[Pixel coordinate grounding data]
┏━━

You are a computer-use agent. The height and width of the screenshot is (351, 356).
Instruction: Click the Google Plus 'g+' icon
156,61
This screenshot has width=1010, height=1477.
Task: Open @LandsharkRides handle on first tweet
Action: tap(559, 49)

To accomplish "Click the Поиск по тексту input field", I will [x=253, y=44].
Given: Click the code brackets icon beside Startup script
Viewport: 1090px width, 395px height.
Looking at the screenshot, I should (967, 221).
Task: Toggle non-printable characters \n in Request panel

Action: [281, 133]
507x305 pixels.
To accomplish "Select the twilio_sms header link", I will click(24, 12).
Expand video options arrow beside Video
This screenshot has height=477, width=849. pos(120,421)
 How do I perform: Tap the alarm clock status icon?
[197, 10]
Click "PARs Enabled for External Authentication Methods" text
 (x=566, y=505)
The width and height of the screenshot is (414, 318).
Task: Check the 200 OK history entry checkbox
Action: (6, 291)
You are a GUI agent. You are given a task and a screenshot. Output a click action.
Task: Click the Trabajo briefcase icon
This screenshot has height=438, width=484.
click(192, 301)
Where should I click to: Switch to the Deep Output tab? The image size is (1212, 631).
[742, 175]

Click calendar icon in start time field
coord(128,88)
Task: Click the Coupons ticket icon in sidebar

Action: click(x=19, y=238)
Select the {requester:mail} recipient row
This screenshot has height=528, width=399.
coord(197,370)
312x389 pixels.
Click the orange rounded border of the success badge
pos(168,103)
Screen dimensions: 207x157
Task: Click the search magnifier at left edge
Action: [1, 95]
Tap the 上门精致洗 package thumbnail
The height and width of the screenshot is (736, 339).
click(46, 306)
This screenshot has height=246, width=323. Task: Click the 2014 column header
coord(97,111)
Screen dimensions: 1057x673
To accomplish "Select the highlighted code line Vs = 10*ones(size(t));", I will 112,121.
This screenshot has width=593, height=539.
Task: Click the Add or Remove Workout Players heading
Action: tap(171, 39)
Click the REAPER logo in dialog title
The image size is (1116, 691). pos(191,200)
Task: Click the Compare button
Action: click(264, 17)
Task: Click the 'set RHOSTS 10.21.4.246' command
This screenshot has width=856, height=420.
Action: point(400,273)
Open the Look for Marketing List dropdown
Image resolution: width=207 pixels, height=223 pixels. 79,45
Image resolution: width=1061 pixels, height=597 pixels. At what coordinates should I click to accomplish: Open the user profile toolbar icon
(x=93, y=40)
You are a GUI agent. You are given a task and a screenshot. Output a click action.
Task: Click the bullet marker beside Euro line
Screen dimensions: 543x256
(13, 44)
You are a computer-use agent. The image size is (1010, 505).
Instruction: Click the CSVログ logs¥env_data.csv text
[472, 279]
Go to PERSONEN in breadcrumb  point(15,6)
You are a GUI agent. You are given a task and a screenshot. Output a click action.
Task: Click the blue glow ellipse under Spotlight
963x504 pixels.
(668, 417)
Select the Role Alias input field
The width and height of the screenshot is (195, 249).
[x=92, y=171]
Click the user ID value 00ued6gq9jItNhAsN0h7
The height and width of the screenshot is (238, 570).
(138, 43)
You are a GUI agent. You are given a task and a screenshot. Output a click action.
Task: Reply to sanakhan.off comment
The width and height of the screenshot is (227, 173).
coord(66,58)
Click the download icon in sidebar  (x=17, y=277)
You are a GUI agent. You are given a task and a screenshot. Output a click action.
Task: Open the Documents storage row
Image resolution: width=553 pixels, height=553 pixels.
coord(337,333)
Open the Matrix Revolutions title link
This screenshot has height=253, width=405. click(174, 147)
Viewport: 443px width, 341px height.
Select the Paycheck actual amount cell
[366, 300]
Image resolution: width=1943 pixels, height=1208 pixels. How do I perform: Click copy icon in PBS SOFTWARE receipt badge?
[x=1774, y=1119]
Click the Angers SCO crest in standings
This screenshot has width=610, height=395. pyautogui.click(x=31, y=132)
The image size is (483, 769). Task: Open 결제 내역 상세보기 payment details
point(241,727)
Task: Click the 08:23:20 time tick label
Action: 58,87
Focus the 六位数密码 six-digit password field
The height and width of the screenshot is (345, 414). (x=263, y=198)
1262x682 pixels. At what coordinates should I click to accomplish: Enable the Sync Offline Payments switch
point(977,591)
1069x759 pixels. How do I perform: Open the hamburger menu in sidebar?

┗━━

### The task
Exact copies of the lines from the start of the data up to the line holding "312x389 pixels.", both included, are all that is needed.

### Result for this exercise
You are a computer-use agent. The height and width of the screenshot is (351, 356).
Instruction: Click the Google Plus 'g+' icon
156,61
This screenshot has width=1010, height=1477.
Task: Open @LandsharkRides handle on first tweet
Action: tap(559, 49)

To accomplish "Click the Поиск по тексту input field", I will [x=253, y=44].
Given: Click the code brackets icon beside Startup script
Viewport: 1090px width, 395px height.
Looking at the screenshot, I should (967, 221).
Task: Toggle non-printable characters \n in Request panel

Action: [281, 133]
507x305 pixels.
To accomplish "Select the twilio_sms header link", I will click(24, 12).
Expand video options arrow beside Video
This screenshot has height=477, width=849. pos(120,421)
 How do I perform: Tap the alarm clock status icon?
[197, 10]
Click "PARs Enabled for External Authentication Methods" text
 (x=566, y=505)
The width and height of the screenshot is (414, 318).
Task: Check the 200 OK history entry checkbox
Action: (6, 291)
You are a GUI agent. You are given a task and a screenshot. Output a click action.
Task: Click the Trabajo briefcase icon
This screenshot has height=438, width=484.
click(192, 301)
Where should I click to: Switch to the Deep Output tab? The image size is (1212, 631).
[742, 175]

Click calendar icon in start time field
coord(128,88)
Task: Click the Coupons ticket icon in sidebar

Action: click(x=19, y=238)
Select the {requester:mail} recipient row
This screenshot has height=528, width=399.
coord(197,370)
312x389 pixels.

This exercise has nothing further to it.